Tugas
Jawablah pertanyaan berikut berdasarkan kutipan tentang filsafat di bawah.
1. Berapa kali Thomas Alva Edison mengalami kegagalan sebelum menemukan lampu pijar?
2. Jenjang pendidikan apa yang harus ditempuh seseorang sebelum bisa SMA?
3. Apa saja empat cabang filsafat yang tradisional?

Kutipan Pilihan

3.      Berpikir secara spekulatif. Seorang filosof melakukan spekulasi terhadap kebenaran. Sifat spekulatif itu pula seorang filosof terus melakukan uji coba lalu melahirkan sebuah pengetahuan dan dapat menjawab pertanyaan terhadap kebenaran yang dipercayainya. Contohnya: sebelum ditemukan lampu pijar, Thomas Alva Edison selalu melakukan uji coba, meskipun lebih dari 99 kali mengalami kegagalan dan membutuhkan waktu beberapa tahun, namun cara berpikirnya yang pantang menyerah ahirnya menciptakan lampu pijar yang mempermudah penerangan semua umat manusia.
4.      Berpikir secara sistematik. Dalam mengemukakan jawaban terhadap suatu masalah, para filsuf memakai pendapat-pendapat sebagai wujud dari proses befilsafat. Pendapat-pendapat itu harus saling berhubungan secara teratur dan terkandung maksud dan tujuan tertentu. Contoh: saat seseorang mengeyam pendidikan, ia harus menempuh sesuai dengan umur dan tahapannya, misalnya agar bisa SMA, seseorang harus menempuh SD dan SMP terlebih dahulu karena merupakan runtutan atau tahapan dari tingkatan pendidikan.
5.      Berpikir dengan pemikiran yang bertanggungjawab. Pertanggungjawaban yang pertama adalah terhadap hati nuraninya sendiri. Seorang filsuf seolah-olah mendapat panggilan untuk membiarkan pikirannya menjelajahi kenyataan. Namun, fase berikutnya adalah bagaimana ia merumuskan pikiran-pikirannya itu agar dapat dikomunikasikan pada orang lain serta dipertanggungjawabkan. Contoh: ketika menjawab sebuah pertanyaan baik dalam sebuah buku, forum atau diskusi haruslah sesuai dengan referensi yang benar yang dapat dibuktikan orang lain dan diimbangi dengan pertanggungjawaban atas semua perkataan atau pendapat yang telah dilontarkan.[2]


C.     Aliran-Aliran Filsafat

Sebagaimana ilmu lainya filsafat memiliki cabang-cabang yang berkembang sesuai dengan persoalan filsafat yang dikemukakannya. Filsafat timbul karena adanya persoalan-persoalan yang dihadapi manusia. Pesoalan-persoalan tersebut kemudian diupayakan pemecahannya oleh para filsuf secara sistematis dan rasional. Maka muncullah cabang-cabang filsafat tersebut dan berkembang terus sesuai pemikiran dan problema yang dihadapi oleh manusia.
Cabang-cabang filsafat yang tradisional terdiri atas empat yaitu ; 1) logika, 2) metafisika, 3) epistimologi, dan 4) etika. Namun demikian berangsur-angsur berkembang sejalan dengan persoalan yang dihadapi oleh manusia. Maka untuk mempermudah pemahaman kita perlu diytrakan cabang-cabang filsafat yang pokok;

1.      Metafisika; yang berkaitan dengan persoalan tentang hakikat yang ada (segala sesuatu yang ada)

Data yang Diberikan
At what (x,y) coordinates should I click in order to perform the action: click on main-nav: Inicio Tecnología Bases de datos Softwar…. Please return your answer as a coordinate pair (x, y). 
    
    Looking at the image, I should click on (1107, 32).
---
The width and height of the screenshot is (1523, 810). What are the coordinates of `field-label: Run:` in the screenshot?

Jawaban
1. Lebih dari 99 kali.
2. SD dan SMP.
3. Logika, metafisika, epistimologi, dan etika.